Following the death of his mother to breast cancer in 1921, Dali moved to the student residences at the School of Fine Arts in Madrid. He spent several years studying there and then shortly before his graduation, he was expelled for declaring that no one on the faculty of the school was competent enough to examine him.
By 1931, Dali had collaborated on a short film with surrealist director Luis Bunuel; illustrated a book called “The Witches of Liers”, a poem written by his friend and classmate Carles Fages de Climent; met his muse and future wife Gala; and painted arguably his most famous work The Persistence of Memory. He had officially joined the surrealist group in Paris, and was hailed by the surrealist community of artists.
When Salvador Dali openly supported the regime of Francisco Franco following the Spanish Civil war, and showed interest in what he referred to as the “Hitler phenomenon”, he became somewhat of an outcast among his fellow artists. Many of his fellow surrealists referred to Dali in past tense, indicating their feeling that he was dead to them. He wrote prolifically during this time, and continued producing his art.
In 1940, Dali and Gala moved to the United States, and it was during this time that Dali reclaimed his Catholic faith. In 1942, Dali wrote his autobiography, “The Secret Life of Salvador Dali”. He asked an Italian monk to perform an exorcism on him in the late 1940’s, and in exchange for the exorcism, he presented the friar with a sculpture of Jesus Christ on the cross, which was not discovered until 2005. Although they had been married civilly in 1934, Dali and Gala were married in the Catholic Church in 1958.
In the late 1940’s, Dali and Gala returned to Spain. Dali continued a prolific career in art, being one of the first artists to use holography and taking great inspiration from his Catholic faith and the events of the day, including the bombing at Hiroshima.
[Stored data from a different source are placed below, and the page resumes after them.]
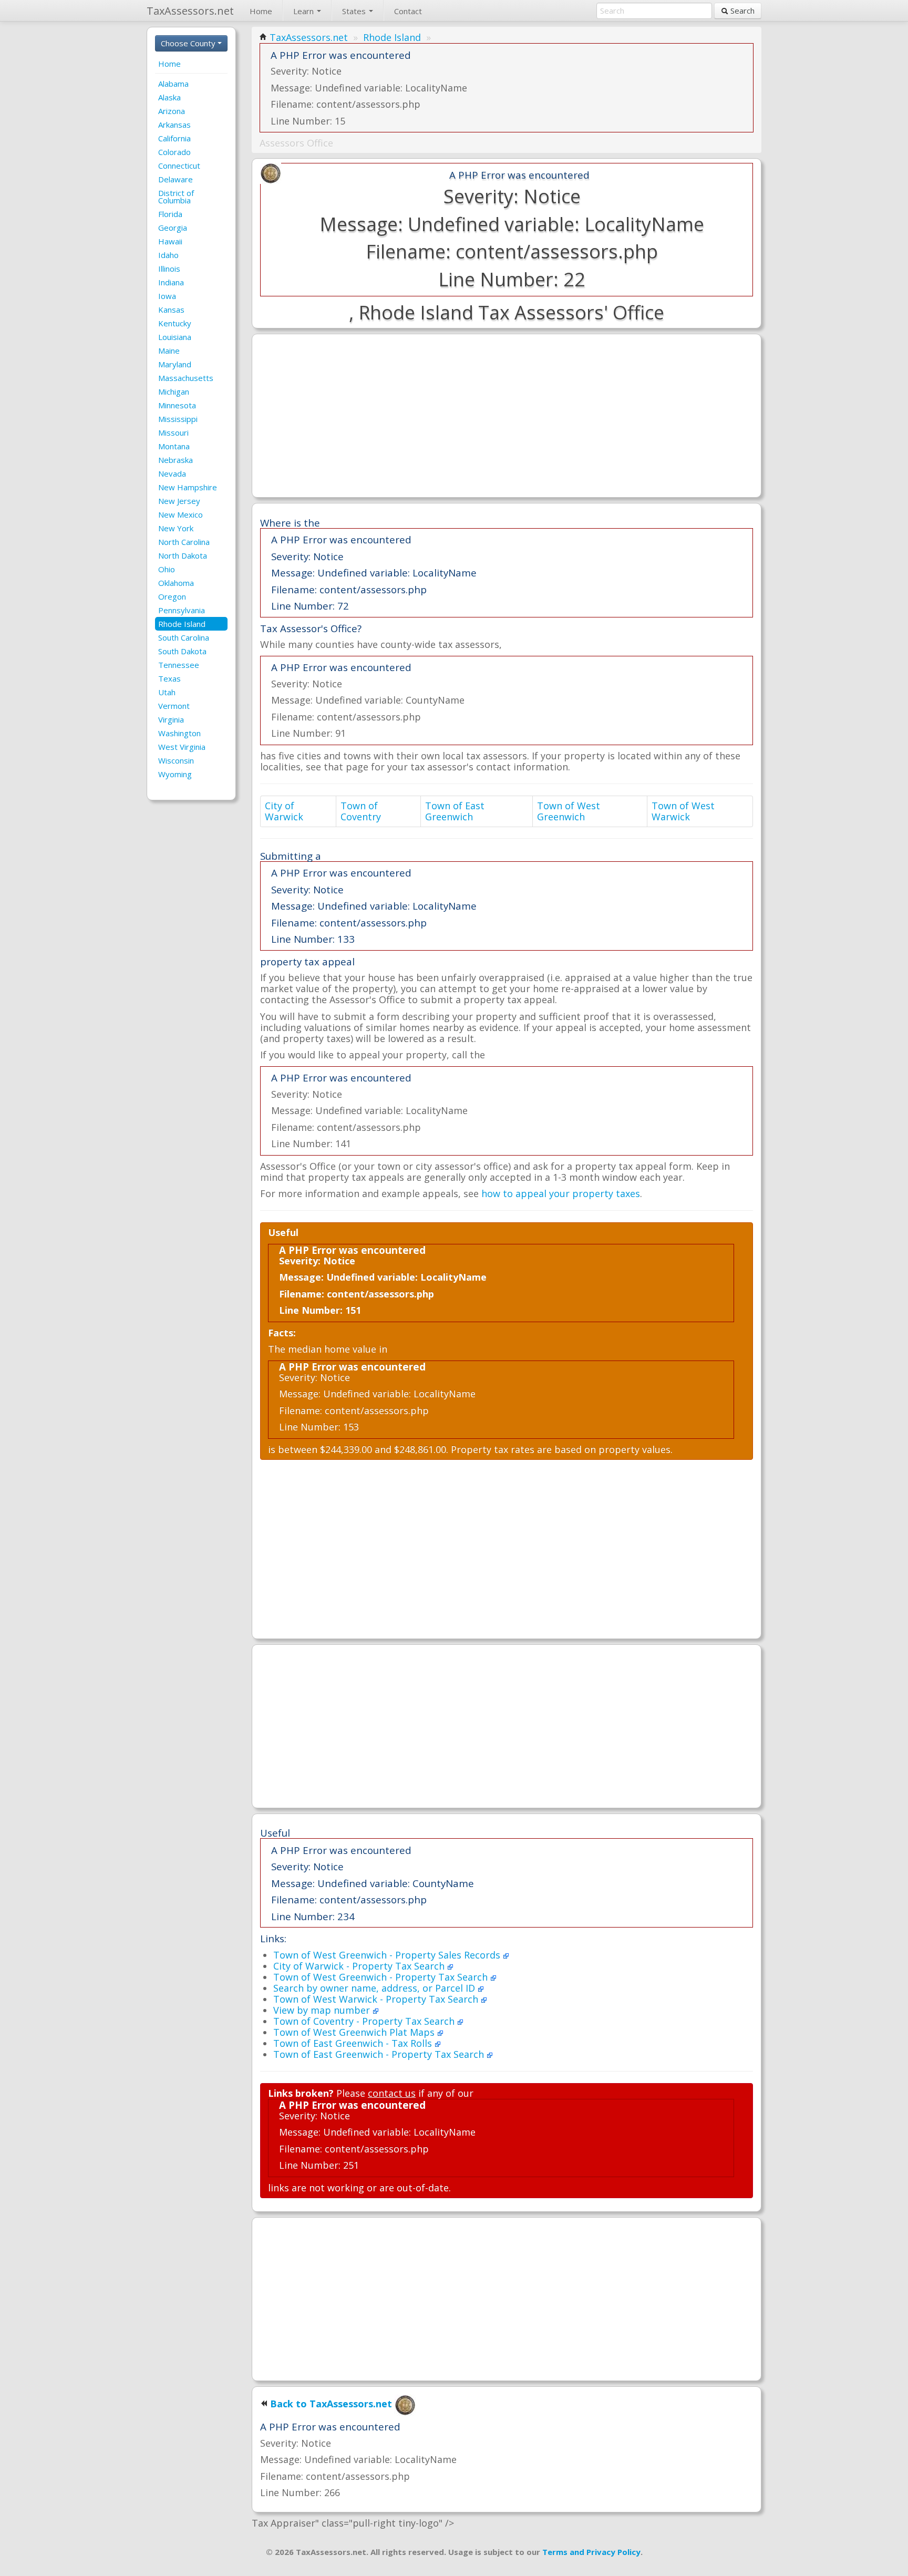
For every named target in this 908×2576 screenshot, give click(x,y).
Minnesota (177, 405)
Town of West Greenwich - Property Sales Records (388, 1955)
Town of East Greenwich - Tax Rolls (354, 2043)
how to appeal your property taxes (560, 1193)
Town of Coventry (360, 811)
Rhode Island (181, 624)
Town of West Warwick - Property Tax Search (377, 1999)
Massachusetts (185, 378)
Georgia (172, 227)
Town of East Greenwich (454, 811)
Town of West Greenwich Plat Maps (355, 2032)
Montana (174, 446)
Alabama (173, 83)
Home (261, 11)
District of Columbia (176, 196)
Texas (169, 678)
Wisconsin (176, 760)
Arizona (171, 111)
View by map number (323, 2010)
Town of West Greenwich (568, 811)
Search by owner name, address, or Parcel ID (375, 1988)
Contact (408, 11)
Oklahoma (176, 583)
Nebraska (175, 460)
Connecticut (179, 165)
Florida (170, 214)
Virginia (171, 719)
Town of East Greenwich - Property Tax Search (380, 2054)
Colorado (174, 152)
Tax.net (190, 11)
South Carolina (183, 637)
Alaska (169, 97)
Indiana (171, 282)
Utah (167, 692)
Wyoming (175, 774)
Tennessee (178, 665)
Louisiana (174, 337)
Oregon (172, 596)
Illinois (169, 268)
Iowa (167, 296)
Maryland (174, 364)
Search (741, 10)
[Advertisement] (506, 415)
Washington (179, 733)
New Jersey (179, 501)
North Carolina (184, 542)
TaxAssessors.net (309, 37)
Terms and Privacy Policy (591, 2552)
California (174, 138)
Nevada (172, 473)
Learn (304, 11)
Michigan (173, 391)
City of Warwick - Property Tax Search (360, 1966)
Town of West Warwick (683, 811)
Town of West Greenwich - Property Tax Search (381, 1977)
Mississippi (178, 419)
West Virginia (181, 746)
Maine (169, 350)
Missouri (173, 432)
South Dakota (182, 651)
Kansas (171, 309)
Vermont (174, 705)
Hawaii (170, 241)
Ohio (166, 569)
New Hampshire (187, 487)
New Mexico (180, 514)
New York (175, 528)
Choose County (189, 43)
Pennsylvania (181, 610)
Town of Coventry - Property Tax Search (365, 2021)
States (355, 11)
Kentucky (174, 323)
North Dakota (182, 555)
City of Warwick (284, 811)
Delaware (175, 179)
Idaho (168, 255)
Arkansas (174, 124)
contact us (392, 2093)
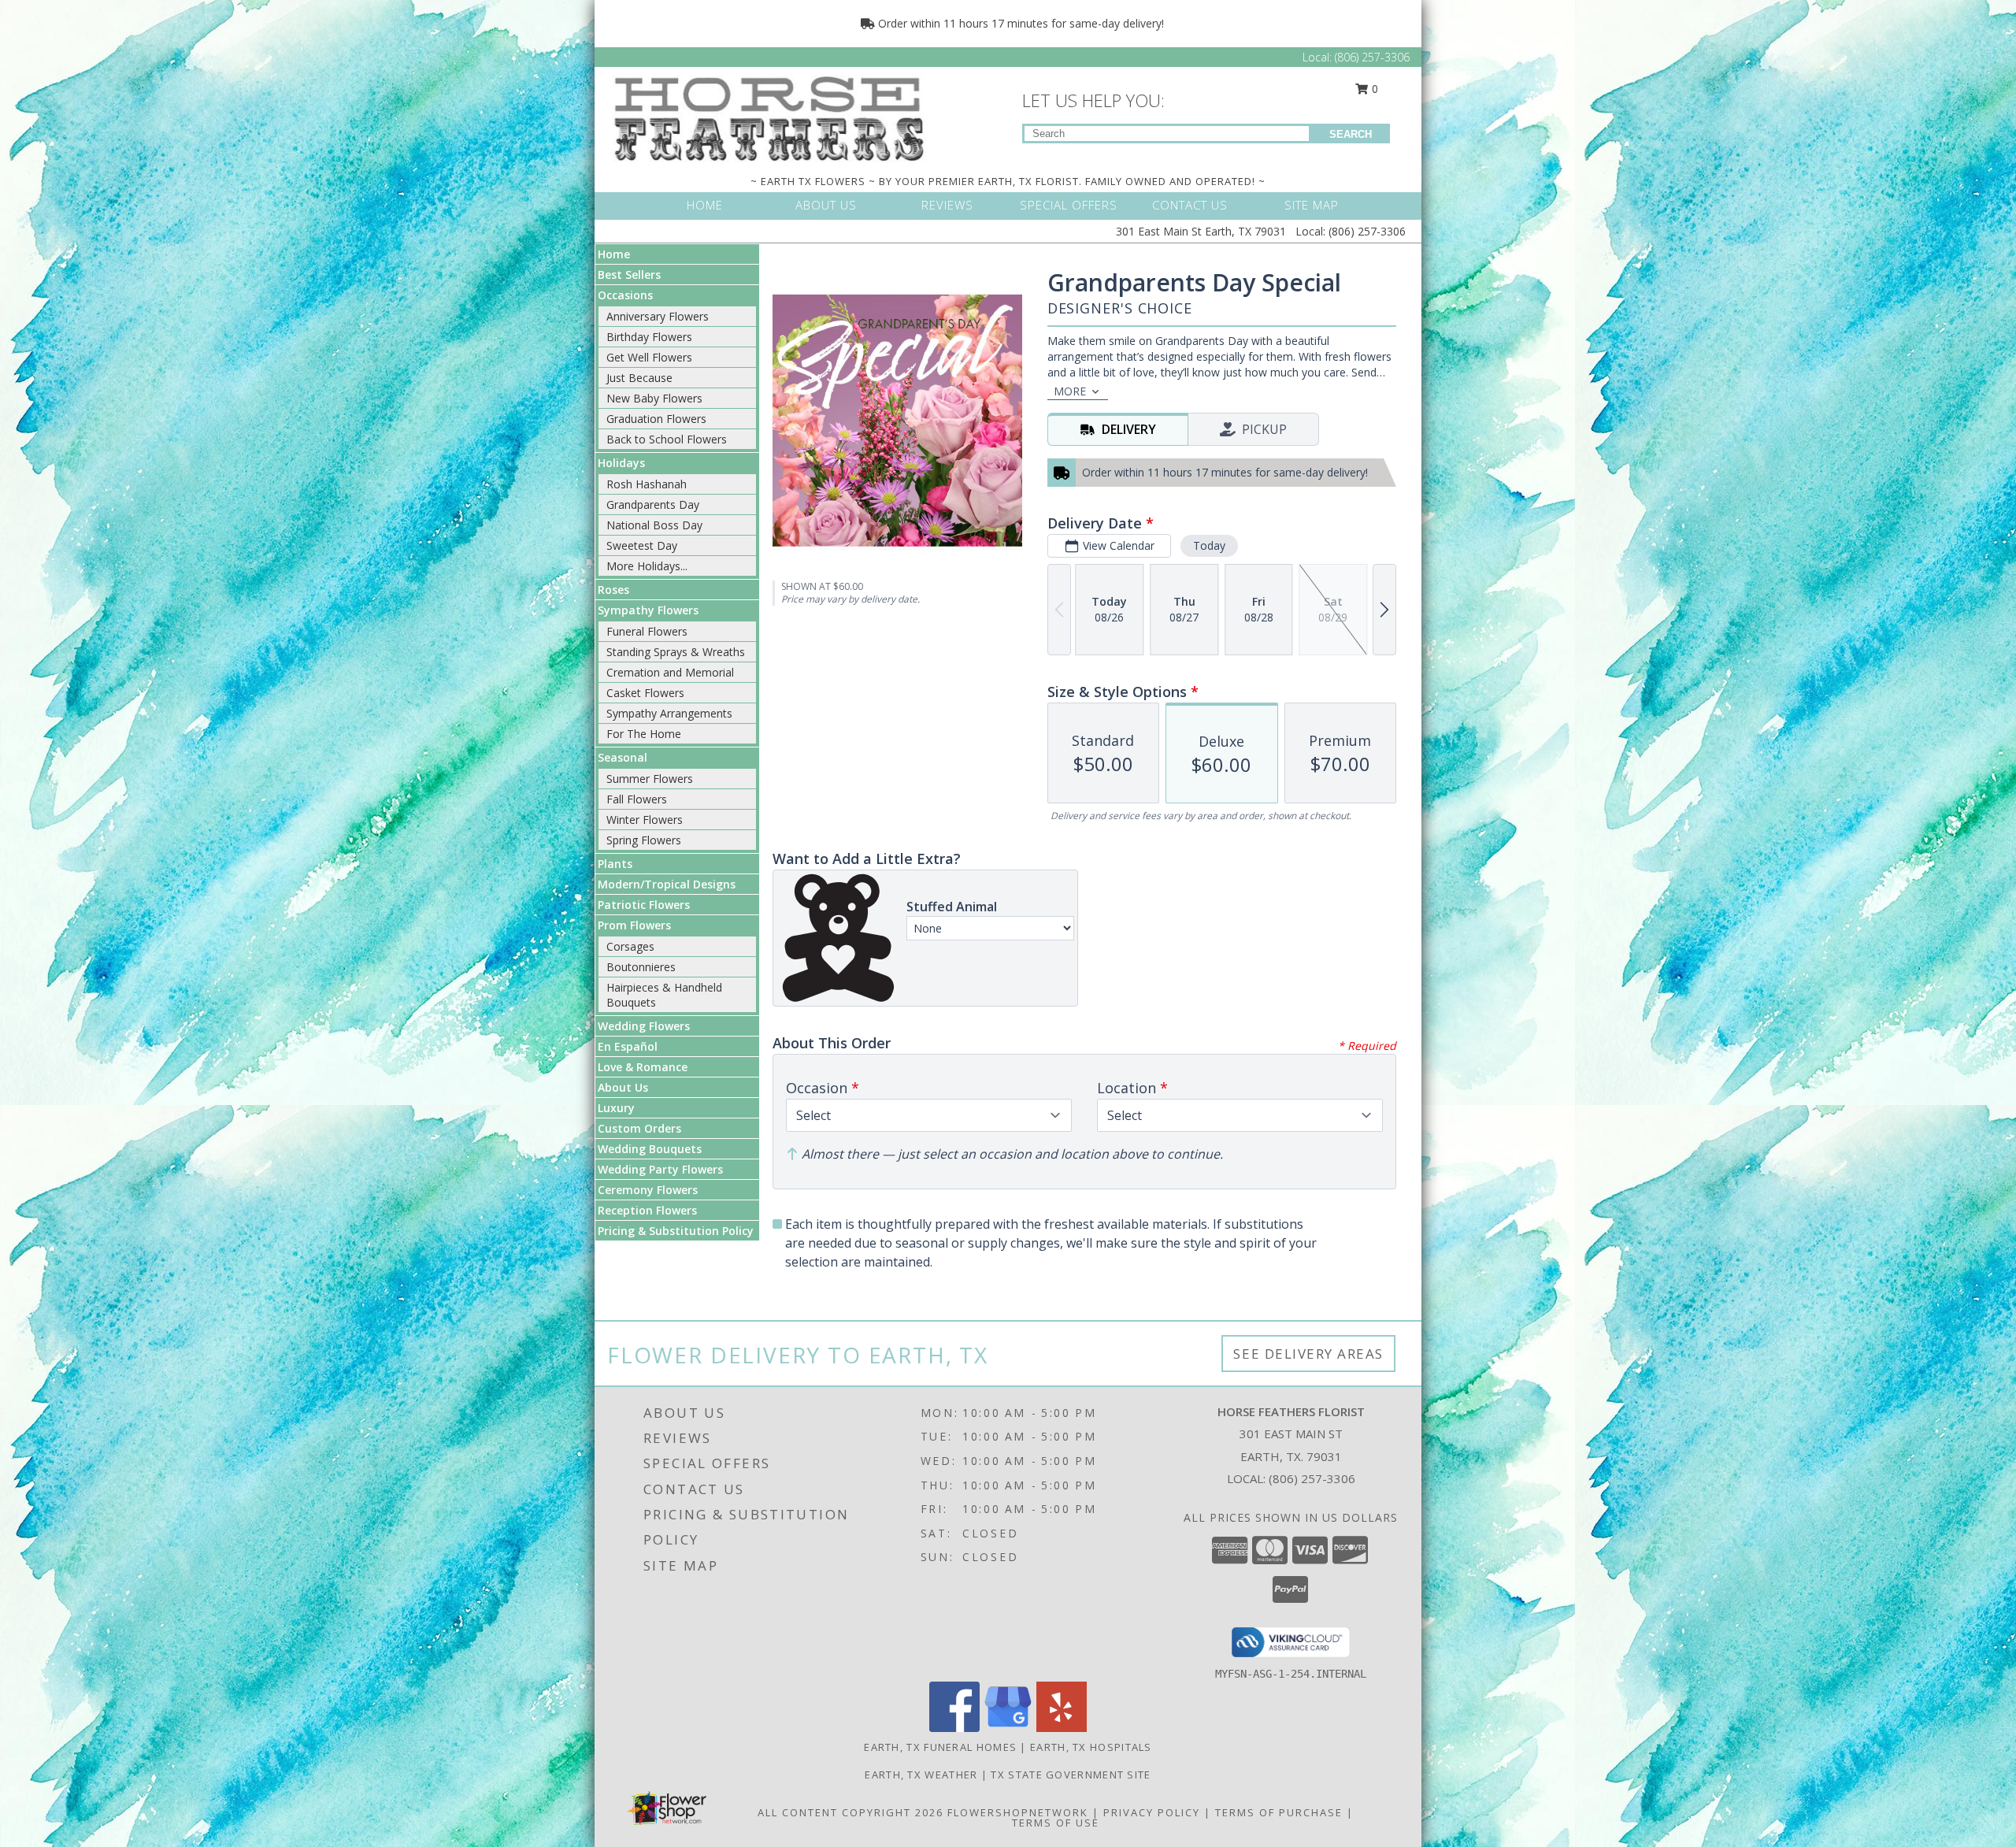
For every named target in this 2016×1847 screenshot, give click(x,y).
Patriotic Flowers (644, 904)
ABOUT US (826, 205)
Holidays (621, 462)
From this time period, two of Dali’s most famous works, Hallucinogenic Toreador and La Gare de Perpignan were created.
Dali’s work was used in advertising campaigns, most notably for Chupa Chups candy and Lanvin chocolates, and he became fascinated by DNA and the hypercube, which can be seen in some of his later work.
King Juan Carlos of Spain bestowed upon Dali the title Marquis of Pubol in 1982. By this time, Dali was seriously ill, having been given unprescribed medicine by his senile wife Gala. The medications damaged Dali’s nervous system and gave him Parkinson’s like tremors in his hands.
Gala died in 1982, leaving the stricken Dali devastated. He was brought back to Figueres in 1984 by friends who felt a deliberate dehydration of the artist and a fire in his bedroom were suicide attempts.
On January 23, 1989, Salvador Dali, known for his contributions not only to surrealism, but also to fashion, theatre, and photography, died from heart failure. He is buried in a crypt at his Teatro Museo de Figueres, just steps from his childhood home.